Все вышеизложенное, включая свой маневр по захвату Толика, Наденька и рассказала Владимиру, украсив рассказ некоторыми подробностями, которые я опустил для связности. Излишне говорить, что манера изложения целиком авторская, ибо Наденькиному рассказу ирония присуща не была, хотя, с другой стороны, в ее речи не было и намека на жалобу или какой-нибудь расчет.
Наш герой слушал бесхитростный Наденькин рассказ с благодарностью. Мне кажется, что именно это слово наиболее точно подходит к состоянию Пирошникова. В самом деле, хотя и жалость его брала, и страх за судьбу мальчика, более всего молодой человек был благодарен Наденьке, которая так просто и доверчиво изложила ему события своей жизни, что Пирошников невольно почувствовал себя сопричастным ее судьбе и даже, как ни странно, ответственным за нее. Последнее настолько в новинку было для Пирошникова, что он на мгновенье ощутил испуг, с которым легко было бы справиться, отнесись он к рассказу Наденьки иронически, как это сделал автор.

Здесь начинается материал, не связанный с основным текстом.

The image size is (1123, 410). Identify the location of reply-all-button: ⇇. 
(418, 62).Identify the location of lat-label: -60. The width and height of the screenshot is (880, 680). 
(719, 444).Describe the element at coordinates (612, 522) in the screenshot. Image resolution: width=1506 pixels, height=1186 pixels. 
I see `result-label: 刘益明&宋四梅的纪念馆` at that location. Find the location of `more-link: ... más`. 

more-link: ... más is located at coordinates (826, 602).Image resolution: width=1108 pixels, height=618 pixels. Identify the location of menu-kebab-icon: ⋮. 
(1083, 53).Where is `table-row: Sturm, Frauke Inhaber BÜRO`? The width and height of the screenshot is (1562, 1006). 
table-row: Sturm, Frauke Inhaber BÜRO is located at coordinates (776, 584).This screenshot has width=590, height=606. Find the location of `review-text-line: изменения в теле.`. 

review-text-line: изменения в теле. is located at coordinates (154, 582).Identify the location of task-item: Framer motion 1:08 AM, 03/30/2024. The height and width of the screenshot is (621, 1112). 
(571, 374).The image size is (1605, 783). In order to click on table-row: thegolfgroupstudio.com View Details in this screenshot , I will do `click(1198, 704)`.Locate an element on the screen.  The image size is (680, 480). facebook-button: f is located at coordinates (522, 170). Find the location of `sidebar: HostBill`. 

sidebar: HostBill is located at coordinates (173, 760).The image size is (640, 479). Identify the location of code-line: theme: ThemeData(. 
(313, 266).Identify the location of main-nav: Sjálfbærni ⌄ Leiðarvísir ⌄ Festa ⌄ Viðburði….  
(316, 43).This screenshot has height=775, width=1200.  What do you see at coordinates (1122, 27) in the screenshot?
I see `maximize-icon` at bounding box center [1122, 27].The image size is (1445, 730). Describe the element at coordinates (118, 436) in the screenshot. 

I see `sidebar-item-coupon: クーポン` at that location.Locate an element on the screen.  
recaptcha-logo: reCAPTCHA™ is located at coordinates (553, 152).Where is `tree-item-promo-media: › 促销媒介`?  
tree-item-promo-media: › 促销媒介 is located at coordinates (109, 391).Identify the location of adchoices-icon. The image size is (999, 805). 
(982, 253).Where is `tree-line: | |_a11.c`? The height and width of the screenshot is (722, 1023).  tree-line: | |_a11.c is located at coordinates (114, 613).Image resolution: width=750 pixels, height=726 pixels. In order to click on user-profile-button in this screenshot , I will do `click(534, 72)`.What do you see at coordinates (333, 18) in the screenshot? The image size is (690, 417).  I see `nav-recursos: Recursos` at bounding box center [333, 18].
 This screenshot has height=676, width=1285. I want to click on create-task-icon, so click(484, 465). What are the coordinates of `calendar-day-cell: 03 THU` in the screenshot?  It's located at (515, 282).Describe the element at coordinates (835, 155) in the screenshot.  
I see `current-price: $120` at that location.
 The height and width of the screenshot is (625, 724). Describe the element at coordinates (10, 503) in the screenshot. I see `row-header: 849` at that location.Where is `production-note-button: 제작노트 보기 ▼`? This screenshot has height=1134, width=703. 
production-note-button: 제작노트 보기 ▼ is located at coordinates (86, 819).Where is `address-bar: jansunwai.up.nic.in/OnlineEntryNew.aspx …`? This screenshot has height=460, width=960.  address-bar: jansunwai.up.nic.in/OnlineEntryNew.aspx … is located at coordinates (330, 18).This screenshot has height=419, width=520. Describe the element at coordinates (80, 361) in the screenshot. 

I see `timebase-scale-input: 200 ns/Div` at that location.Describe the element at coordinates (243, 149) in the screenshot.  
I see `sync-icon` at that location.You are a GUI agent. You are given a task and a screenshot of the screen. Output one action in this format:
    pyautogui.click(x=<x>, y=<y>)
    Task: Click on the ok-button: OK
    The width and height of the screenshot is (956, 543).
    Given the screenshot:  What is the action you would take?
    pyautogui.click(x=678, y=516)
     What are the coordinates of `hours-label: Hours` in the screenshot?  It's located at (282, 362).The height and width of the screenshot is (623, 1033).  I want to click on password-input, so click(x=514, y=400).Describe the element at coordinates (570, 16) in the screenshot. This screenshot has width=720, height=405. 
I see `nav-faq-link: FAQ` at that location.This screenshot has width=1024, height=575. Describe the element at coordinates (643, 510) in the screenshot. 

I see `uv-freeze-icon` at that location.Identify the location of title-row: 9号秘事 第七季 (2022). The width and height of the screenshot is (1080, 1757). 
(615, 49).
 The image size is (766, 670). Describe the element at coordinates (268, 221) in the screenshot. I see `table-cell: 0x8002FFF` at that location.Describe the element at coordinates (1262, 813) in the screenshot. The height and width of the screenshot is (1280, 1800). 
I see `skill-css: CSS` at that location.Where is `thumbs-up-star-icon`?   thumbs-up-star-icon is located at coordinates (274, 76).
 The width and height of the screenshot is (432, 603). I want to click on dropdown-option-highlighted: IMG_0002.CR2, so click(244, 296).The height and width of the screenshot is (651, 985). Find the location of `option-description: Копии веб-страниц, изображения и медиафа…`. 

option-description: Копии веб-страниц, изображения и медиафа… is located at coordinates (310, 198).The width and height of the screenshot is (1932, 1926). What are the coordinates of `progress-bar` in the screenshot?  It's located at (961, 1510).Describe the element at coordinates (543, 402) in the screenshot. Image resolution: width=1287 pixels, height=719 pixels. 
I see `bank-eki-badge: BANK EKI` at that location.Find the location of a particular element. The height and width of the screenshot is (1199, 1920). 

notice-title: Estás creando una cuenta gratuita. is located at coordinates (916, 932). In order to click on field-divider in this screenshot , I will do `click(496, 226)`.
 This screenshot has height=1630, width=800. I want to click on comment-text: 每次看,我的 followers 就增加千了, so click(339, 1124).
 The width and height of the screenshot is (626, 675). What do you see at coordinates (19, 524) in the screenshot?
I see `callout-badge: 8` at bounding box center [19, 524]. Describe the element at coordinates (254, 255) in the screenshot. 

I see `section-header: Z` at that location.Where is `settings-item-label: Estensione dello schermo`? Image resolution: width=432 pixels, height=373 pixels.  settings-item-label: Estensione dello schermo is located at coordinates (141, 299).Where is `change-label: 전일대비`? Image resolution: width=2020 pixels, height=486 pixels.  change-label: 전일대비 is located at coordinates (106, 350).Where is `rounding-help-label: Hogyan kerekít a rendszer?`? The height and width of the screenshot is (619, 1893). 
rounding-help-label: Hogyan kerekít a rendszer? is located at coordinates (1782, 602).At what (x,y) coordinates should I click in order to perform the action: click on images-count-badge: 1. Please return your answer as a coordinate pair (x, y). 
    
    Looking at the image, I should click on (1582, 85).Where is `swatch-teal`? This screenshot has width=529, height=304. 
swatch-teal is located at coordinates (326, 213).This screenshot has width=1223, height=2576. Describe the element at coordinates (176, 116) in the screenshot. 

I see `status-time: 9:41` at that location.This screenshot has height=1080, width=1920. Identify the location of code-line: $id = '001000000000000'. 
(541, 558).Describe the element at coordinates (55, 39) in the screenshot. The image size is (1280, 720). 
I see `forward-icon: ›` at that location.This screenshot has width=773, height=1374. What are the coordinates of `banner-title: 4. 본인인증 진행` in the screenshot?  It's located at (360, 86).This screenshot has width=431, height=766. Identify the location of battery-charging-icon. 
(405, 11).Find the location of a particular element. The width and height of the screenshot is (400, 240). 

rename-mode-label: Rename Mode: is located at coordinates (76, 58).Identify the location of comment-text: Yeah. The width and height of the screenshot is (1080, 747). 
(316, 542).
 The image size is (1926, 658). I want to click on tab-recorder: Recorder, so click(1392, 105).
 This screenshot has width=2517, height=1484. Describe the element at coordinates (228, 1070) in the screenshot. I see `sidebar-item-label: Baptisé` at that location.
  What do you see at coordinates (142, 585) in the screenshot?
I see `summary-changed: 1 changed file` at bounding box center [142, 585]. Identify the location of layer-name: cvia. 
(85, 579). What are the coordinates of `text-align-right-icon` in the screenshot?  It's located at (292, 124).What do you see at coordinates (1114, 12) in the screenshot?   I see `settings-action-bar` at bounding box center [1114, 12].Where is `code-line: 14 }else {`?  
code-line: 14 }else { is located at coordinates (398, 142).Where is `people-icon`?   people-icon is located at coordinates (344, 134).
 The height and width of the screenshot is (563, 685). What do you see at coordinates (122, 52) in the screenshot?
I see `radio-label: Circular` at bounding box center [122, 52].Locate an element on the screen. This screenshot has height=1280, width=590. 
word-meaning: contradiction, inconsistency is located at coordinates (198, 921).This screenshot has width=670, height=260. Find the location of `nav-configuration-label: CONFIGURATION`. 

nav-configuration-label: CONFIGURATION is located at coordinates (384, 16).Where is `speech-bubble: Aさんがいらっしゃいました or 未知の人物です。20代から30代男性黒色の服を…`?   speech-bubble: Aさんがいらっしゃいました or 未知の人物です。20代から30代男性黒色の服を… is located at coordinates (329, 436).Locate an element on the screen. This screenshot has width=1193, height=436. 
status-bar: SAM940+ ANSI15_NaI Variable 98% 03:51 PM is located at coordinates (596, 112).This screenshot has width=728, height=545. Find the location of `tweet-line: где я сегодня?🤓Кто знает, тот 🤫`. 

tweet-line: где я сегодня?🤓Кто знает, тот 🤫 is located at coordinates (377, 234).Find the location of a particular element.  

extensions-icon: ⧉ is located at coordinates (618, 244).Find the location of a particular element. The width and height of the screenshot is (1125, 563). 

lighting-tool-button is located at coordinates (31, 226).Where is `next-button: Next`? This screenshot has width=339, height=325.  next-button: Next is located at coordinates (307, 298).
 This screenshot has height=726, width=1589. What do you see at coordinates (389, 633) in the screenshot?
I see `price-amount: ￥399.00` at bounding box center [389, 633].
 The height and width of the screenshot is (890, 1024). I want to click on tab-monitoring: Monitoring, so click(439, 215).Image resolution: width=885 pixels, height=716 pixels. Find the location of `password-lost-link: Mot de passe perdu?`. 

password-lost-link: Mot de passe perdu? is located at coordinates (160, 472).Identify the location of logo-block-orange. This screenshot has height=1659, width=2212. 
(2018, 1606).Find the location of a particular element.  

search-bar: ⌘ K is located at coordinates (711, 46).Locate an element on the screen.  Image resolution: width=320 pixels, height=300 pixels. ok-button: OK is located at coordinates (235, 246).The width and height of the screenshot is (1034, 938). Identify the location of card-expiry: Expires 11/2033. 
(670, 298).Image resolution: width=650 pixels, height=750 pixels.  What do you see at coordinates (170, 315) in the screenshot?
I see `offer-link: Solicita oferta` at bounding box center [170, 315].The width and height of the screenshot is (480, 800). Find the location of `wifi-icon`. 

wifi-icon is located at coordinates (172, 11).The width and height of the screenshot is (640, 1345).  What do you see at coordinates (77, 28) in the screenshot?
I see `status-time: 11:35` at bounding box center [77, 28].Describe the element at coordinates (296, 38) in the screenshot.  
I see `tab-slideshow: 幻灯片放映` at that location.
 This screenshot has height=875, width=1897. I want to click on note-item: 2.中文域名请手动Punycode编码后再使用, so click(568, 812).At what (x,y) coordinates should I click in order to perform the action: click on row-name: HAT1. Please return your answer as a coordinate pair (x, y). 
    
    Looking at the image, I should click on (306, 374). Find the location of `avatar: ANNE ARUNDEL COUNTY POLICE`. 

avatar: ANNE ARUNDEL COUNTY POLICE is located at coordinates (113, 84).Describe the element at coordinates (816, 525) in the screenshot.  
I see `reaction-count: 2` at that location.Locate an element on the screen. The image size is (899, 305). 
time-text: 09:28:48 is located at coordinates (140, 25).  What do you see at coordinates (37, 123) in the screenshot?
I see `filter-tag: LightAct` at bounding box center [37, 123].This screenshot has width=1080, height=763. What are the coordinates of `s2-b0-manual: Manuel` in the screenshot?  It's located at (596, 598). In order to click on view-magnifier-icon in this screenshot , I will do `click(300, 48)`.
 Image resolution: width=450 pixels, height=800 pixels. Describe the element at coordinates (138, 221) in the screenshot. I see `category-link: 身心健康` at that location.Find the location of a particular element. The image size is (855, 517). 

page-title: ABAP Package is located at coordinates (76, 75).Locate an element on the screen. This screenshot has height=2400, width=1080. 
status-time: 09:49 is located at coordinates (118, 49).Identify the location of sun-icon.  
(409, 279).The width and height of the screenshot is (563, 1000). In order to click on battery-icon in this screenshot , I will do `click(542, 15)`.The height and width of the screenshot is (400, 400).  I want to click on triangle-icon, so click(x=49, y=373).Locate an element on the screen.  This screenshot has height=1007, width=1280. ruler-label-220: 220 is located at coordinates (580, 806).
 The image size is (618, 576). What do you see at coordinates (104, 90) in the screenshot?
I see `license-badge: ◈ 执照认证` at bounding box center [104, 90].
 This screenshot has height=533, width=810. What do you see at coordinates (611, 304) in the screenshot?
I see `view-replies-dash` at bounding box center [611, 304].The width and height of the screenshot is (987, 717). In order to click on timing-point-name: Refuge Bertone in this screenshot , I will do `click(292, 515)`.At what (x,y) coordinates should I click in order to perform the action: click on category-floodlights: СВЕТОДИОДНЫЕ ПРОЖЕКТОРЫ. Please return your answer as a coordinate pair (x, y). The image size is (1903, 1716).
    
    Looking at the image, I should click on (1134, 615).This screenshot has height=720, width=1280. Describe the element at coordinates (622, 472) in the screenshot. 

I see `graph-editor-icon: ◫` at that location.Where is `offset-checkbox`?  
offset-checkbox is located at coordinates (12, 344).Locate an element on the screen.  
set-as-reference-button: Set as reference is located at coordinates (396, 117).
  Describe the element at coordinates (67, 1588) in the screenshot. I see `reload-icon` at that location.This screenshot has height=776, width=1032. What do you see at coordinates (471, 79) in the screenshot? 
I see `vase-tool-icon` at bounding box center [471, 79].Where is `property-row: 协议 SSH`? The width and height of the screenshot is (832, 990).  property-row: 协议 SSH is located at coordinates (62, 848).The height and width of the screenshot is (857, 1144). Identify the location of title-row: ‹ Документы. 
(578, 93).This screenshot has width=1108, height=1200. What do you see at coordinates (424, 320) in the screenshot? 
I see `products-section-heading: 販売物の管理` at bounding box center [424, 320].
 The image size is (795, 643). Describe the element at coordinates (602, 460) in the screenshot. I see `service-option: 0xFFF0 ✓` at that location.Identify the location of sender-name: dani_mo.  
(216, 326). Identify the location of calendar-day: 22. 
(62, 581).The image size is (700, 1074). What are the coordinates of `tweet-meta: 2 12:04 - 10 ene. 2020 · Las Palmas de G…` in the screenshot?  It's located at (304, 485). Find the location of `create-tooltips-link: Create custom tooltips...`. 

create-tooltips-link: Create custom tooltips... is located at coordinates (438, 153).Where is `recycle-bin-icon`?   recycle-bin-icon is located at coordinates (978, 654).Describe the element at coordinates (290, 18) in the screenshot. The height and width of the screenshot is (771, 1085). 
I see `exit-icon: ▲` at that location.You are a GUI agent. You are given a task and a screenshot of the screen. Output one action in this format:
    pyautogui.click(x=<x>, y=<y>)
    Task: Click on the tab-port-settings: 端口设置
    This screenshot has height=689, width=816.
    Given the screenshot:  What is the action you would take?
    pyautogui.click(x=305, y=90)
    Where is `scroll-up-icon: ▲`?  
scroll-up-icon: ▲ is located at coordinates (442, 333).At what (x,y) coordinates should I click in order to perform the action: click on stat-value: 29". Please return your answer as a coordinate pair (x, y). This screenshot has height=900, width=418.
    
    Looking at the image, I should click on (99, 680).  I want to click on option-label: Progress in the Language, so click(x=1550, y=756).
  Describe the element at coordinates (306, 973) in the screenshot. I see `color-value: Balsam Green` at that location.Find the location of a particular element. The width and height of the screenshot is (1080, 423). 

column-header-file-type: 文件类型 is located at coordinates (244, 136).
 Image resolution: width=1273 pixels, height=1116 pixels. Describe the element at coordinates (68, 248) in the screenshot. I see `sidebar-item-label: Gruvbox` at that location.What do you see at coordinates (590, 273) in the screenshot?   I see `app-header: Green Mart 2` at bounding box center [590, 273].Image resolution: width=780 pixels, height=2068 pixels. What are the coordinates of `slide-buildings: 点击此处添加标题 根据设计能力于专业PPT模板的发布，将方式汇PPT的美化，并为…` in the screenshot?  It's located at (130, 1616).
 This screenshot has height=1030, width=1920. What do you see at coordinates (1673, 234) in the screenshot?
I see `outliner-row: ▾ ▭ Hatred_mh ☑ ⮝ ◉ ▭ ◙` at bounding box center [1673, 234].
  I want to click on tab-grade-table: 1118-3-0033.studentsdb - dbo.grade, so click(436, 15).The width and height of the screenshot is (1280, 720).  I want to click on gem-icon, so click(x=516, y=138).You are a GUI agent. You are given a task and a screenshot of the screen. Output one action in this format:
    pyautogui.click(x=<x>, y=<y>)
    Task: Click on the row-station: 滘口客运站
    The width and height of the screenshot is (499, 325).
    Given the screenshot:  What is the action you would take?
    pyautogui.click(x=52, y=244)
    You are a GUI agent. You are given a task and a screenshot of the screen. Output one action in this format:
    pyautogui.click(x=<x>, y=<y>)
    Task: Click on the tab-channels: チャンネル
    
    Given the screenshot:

Но, слава богу, Пирошникову не захотелось так к нему относиться.
А Наденька, закончив историю, не стала спрашивать у Владимира совета, как не стала и жаловаться на возникшие трудности, а, умиротворив душу исповедью, сказала с улыбкой, как бы приглашая Пирошникова посмеяться над ее собственным неразумием:
— Слишком все сложно, правда? И глупо… Давай-ка, спи.
Однако, произнеся такие слова, Наденька внимательно следила за молодым человеком, ибо в глубине души опасалась сейчас легкого тона или пренебрежения. Пирошников же не стал ничего говорить, а лишь обнял Наденьку за плечи и с минуту не отпускал. Поначалу он искал каких-то слов, но все они казались ему неподходящими, а затем, почувствовав, что никаких слов и не нужно, что между ним и Наденькой установилось доверие, которое может обойтись и без объяснений, наш герой успокоился, и теперь его спокойствие и участие передавались Наденьке непосредственным, хотя и таинственным путем из души в душу.
Наденька встала и отошла к дивану, пожелав Пирошникову спокойной ночи, а он вытянулся на одеяле, пребывая после услышанной истории в ясном и гармоничном, я бы сказал, состоянии духа, как будто уже что-то решилось для него и стало понятным, хотя мысли еще не дошли до этой ясности и понимания.
Его собственные невзгоды отступили на второй план и забылись, а от этого на душе стало легко. Пирошников успел еще удивиться такой перемене, но углубляться в ее причины не стал и через несколько минут заснул, провожаемый в сновидение долгим и неотрывным взглядом Наденьки, которая смотрела на него с дивана, лежа рядом с Толиком и чувствуя его детское дыхание у себя на затылке. Потом она повернулась к сыну и закрыла глаза.